**What you have to do:** Set down exactly the first line of the entries and every line after it, through the line with "Cameron. (476, 430)".

**Collected data entries:**
____

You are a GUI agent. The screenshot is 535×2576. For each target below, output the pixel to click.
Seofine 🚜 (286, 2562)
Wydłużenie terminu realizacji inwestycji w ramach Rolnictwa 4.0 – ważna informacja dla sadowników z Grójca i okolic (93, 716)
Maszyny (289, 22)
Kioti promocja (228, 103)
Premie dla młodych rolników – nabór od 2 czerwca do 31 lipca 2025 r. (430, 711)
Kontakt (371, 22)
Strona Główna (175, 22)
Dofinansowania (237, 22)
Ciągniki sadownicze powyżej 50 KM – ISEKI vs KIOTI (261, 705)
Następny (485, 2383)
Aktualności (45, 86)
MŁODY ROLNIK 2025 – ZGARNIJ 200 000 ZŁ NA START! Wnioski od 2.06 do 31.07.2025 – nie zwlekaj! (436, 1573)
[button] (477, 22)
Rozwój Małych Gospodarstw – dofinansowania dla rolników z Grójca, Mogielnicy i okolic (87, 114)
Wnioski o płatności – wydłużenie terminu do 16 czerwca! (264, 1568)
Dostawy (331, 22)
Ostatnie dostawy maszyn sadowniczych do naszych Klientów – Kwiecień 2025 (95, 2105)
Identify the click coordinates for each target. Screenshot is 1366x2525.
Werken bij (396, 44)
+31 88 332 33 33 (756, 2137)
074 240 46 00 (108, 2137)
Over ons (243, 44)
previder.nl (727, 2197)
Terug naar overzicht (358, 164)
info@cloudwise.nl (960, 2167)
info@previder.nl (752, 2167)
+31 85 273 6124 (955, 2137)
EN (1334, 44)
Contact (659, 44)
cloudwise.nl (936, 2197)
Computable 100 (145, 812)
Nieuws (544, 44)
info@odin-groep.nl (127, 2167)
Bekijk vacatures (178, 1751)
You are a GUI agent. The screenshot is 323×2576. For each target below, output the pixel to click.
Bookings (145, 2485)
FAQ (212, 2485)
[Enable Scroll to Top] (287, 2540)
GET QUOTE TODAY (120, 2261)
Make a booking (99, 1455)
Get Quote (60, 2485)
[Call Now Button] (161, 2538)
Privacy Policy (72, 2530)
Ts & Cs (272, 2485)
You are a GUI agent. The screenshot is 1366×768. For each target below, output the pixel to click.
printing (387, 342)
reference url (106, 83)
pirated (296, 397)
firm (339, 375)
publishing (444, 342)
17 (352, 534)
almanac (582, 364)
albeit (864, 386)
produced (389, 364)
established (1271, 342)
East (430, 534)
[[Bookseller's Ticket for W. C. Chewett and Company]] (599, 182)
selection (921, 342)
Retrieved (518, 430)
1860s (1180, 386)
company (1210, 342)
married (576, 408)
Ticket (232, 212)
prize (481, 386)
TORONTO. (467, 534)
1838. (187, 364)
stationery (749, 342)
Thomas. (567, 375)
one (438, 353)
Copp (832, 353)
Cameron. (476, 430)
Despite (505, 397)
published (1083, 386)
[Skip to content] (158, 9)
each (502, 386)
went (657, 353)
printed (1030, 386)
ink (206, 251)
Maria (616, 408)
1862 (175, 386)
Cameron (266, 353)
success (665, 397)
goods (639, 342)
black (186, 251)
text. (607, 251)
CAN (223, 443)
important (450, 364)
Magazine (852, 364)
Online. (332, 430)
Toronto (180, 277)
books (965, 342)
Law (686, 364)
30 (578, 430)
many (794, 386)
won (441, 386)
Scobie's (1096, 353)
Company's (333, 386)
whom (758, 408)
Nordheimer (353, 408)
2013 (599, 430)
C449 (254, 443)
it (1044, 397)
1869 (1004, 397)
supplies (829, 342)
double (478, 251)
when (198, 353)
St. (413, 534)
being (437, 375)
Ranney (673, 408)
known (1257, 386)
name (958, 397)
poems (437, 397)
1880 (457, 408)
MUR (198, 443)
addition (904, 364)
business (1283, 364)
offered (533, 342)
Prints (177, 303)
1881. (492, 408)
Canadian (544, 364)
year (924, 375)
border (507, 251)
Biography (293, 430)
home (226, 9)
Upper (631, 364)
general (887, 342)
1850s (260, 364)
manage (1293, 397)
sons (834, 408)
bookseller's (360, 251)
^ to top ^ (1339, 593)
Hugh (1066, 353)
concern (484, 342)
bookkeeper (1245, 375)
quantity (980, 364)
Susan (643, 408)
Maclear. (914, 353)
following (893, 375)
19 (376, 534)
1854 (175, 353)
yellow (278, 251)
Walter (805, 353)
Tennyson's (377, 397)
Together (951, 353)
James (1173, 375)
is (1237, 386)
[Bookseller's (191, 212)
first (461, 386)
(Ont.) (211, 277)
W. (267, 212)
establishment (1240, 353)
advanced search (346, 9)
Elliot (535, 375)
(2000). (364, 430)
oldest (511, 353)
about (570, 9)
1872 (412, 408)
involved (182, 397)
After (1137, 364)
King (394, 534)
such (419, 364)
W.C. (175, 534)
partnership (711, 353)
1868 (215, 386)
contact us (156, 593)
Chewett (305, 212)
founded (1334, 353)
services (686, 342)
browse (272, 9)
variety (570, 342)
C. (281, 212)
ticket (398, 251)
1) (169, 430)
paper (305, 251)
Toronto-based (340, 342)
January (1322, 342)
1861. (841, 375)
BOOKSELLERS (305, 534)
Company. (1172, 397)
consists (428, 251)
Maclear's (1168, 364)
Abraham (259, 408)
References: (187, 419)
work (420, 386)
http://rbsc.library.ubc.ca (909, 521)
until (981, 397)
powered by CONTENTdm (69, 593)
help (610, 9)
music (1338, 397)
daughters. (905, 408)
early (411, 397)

____

**The completed task:**
You are a GUI agent. The screenshot is 535×2576. For each target below, output the pixel to click.
Seofine 🚜 (286, 2562)
Wydłużenie terminu realizacji inwestycji w ramach Rolnictwa 4.0 – ważna informacja dla sadowników z Grójca i okolic (93, 716)
Maszyny (289, 22)
Kioti promocja (228, 103)
Premie dla młodych rolników – nabór od 2 czerwca do 31 lipca 2025 r. (430, 711)
Kontakt (371, 22)
Strona Główna (175, 22)
Dofinansowania (237, 22)
Ciągniki sadownicze powyżej 50 KM – ISEKI vs KIOTI (261, 705)
Następny (485, 2383)
Aktualności (45, 86)
MŁODY ROLNIK 2025 – ZGARNIJ 200 000 ZŁ NA START! Wnioski od 2.06 do 31.07.2025 – nie zwlekaj! (436, 1573)
[button] (477, 22)
Rozwój Małych Gospodarstw – dofinansowania dla rolników z Grójca, Mogielnicy i okolic (87, 114)
Wnioski o płatności – wydłużenie terminu do 16 czerwca! (264, 1568)
Dostawy (331, 22)
Ostatnie dostawy maszyn sadowniczych do naszych Klientów – Kwiecień 2025 (95, 2105)
Identify the click coordinates for each target. Screenshot is 1366x2525.
Werken bij (396, 44)
+31 88 332 33 33 (756, 2137)
074 240 46 00 (108, 2137)
Over ons (243, 44)
previder.nl (727, 2197)
Terug naar overzicht (358, 164)
info@cloudwise.nl (960, 2167)
info@previder.nl (752, 2167)
+31 85 273 6124 (955, 2137)
EN (1334, 44)
Contact (659, 44)
cloudwise.nl (936, 2197)
Computable 100 (145, 812)
Nieuws (544, 44)
info@odin-groep.nl (127, 2167)
Bekijk vacatures (178, 1751)
You are a GUI agent. The screenshot is 323×2576. For each target below, output the pixel to click.
Bookings (145, 2485)
FAQ (212, 2485)
[Enable Scroll to Top] (287, 2540)
GET QUOTE TODAY (120, 2261)
Make a booking (99, 1455)
Get Quote (60, 2485)
[Call Now Button] (161, 2538)
Privacy Policy (72, 2530)
Ts & Cs (272, 2485)
You are a GUI agent. The screenshot is 1366×768. For each target below, output the pixel to click.
printing (387, 342)
reference url (106, 83)
pirated (296, 397)
firm (339, 375)
publishing (444, 342)
17 (352, 534)
almanac (582, 364)
albeit (864, 386)
produced (389, 364)
established (1271, 342)
East (430, 534)
[[Bookseller's Ticket for W. C. Chewett and Company]] (599, 182)
selection (921, 342)
Retrieved (518, 430)
1860s (1180, 386)
company (1210, 342)
married (576, 408)
Ticket (232, 212)
prize (481, 386)
TORONTO. (467, 534)
1838. (187, 364)
stationery (749, 342)
Thomas. (567, 375)
one (438, 353)
Copp (832, 353)
Cameron. (476, 430)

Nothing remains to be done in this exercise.